<聖獣界ソーン・PCゲームノベル>
ソーン買出し紀行〜昼下がりの花の香り〜
それは周囲の建物よりも背が高く、まるで塔のようで。
ずいぶん遠くからでも見えたので、山本建一は何気なくそちらに向かってみた。
近くまで来ると、正門とは別に表通りに面した一角が店になっていることに気がつく。外から垣間見える中の様子は雑貨屋か乾物屋のようであった。
健一はやっぱり何気なく中に入り、並べられていた花弁の入った紅茶をいくつか物色して……

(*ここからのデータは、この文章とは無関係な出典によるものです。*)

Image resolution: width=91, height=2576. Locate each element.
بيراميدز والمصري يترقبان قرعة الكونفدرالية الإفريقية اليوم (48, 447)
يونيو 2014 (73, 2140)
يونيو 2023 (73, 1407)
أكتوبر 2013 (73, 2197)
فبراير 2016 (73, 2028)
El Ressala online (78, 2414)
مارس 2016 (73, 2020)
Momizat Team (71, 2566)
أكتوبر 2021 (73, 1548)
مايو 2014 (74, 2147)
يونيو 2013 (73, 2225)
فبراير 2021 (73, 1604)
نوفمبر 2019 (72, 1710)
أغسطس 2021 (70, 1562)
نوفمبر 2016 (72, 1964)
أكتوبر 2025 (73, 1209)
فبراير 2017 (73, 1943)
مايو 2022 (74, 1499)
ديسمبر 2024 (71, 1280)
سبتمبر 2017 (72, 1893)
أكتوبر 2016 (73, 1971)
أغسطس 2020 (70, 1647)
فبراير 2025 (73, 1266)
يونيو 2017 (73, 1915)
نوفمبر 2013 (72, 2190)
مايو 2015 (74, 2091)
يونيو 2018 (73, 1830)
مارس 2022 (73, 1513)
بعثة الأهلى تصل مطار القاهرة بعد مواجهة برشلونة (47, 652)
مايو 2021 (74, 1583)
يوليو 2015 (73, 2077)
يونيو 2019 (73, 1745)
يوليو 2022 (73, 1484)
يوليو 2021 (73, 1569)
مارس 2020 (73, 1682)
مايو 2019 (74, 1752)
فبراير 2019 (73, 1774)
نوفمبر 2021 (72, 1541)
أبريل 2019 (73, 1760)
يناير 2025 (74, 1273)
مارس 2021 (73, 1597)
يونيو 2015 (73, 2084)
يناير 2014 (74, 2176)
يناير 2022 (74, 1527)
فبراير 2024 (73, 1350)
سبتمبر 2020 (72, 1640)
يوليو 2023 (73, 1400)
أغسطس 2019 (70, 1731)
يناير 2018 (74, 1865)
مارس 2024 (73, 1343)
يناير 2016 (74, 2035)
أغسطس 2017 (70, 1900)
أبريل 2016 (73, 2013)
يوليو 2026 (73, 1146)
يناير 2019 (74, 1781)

「お客さんに、いきなり買物の手伝いなんてお願いしてしまってすまなかったね」
店にいたイリヤ・ハーシュと共に買出しに出て、そして再び店まで戻ってくると、お詫びにとイリヤは健一をお茶に誘った。
「せめてものお詫びに一番良いお茶を出すよ」
「いえ、困った時はお互い様ですから……でも」
健一は穏やかに微笑んで、招待に応じることを告げる。
「お茶は好きなんです。ここのお茶は少し変わっていたから、試してみたかったんですよね」
「じゃあ、幾つか見繕うかな。今日は天気が良いから、中庭の方へどうぞ」
店の中、外から入る多くはない光にも輝いて見える布と、あちこちに飾られたドライフラワーと、花をブレンドした紅茶や蜂蜜の瓶の並ぶ棚の狭間を抜けて奥に向かう。その途中で、思い出したようにイリヤは健一を振り返った。
「そうだ。健一君、ケーキは好きかな」
「はい。お茶と同じくらい好物です」
「それは良かった、たくさんあるんだ。飽きるまで食べていってほしいな」
「たくさん?」
ケーキ屋には見えない店内に視線を投げて、健一は声に疑問を滲ませた。
「……たくさんあるんだ。小麦粉を全部ケーキに焼いてしまって」
イリヤは困ったように笑って答える。
「そう言えば、買物の中に小麦粉がありましたね」
「明日の朝のパンを焼く粉もなくなってね。まあ、明日の朝はケーキかな……と思ってはいたけど」
食べきれないだろうから、と。
なんでそんなことに、と、健一が問う前に奥から人が出てきた。
「おかえりなさい」
緑の服の金髪女性は、エプロンを外しながら健一たちを出迎えた。ふっと花のような甘い香りが鼻腔をくすぐる。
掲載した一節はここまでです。